Between the Pope calling for an end to fossil fuels that harm “mother earth” and the G7 leaders declaring that their nations will stop using fossil fuels by the end of this century, decarbonization is still making headlines.
But just how feasible is ending use of fossil fuels by 2100? Peter Terzakian, writing in Canada’s Financial Post, mentions a comparison between a hypothetical future transition away from fossil fuels and the transition from wood to coal in earlier times. Since I focus on using historical information to understand contemporary issues in energy, I thought it would be a great idea to explore his comparison in some depth.
Society as a whole transitioned from wood to coal for energy primarily in the 19th century, not in the 18th. Yes, the concept and the technology to burn coal for heat was conceived of and put into practice in 18th century England, but the modern steam engine (patented in 1781 by James Watt) was not put into widespread use for water and rail travel until the mid-1800s. Other important technological developments, such as the high-pressure steam engine, led to smaller and more efficient engines.

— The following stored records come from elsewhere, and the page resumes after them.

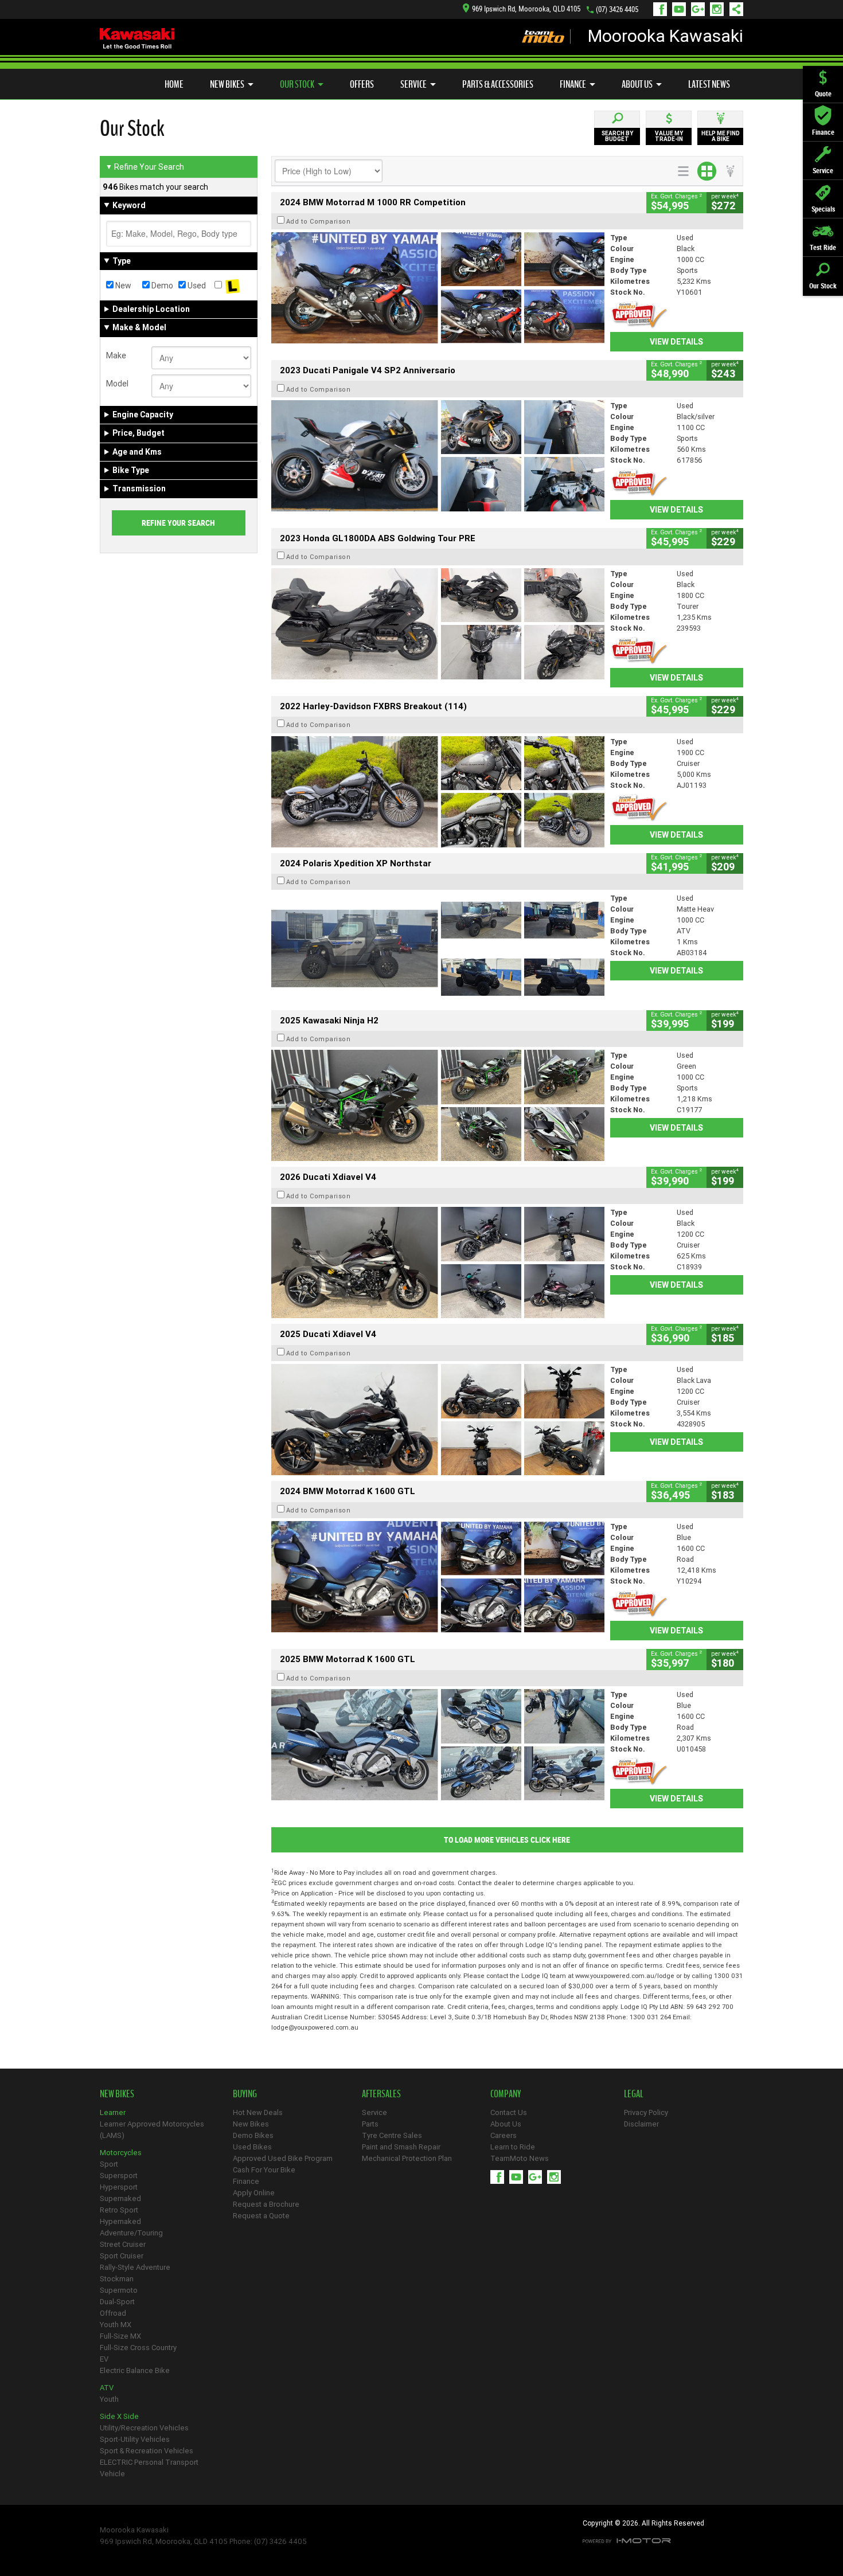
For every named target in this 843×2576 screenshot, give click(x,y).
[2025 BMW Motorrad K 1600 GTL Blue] (437, 1744)
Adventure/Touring (131, 2233)
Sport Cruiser (121, 2256)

Finally, in 1825, the locomotive was ready for commercial use. But it wasn’t until the end of the 19th century that steam turbines could power a ship to cross the Atlantic. Coal revolutionized the world, but it took 200 years to realize the full extent of the technology. Necessity, ingenuity, efficiency, and above all, time, were critical to this revolution.
Even though coal was first used by the British in the 1700s and the technological apex of coal, the steam engine was invented 20 years before the turn of that century, it wasn’t until after the steam engine technology had been perfected, tested, and made efficient that the infrastructure caught up to the technology.
The War of 1812 – 30 years after the creation of the steam engine – was fought with old-fashioned navies using wind-powered sails. Navies didn’t invest fortunes to build steam powered ships until the late 1800s because even though the underlying technology existed, it was neither efficient nor cost effective. Imagine if Thomas Jefferson had committed to building a transcontinental railroad simply because the underlying technology for a steam engine and a locomotive were available in 1804.
Jefferson would have been a fool to invest in infrastructure on the potential or promise of an underlying technology. What we learn from the transition to coal power is that you don’t make large-scale investments in infrastructure until the technology is perfected, tested, and efficient enough for market demand.
This is the problem with our society’s current infatuation with solar and wind energy technologies.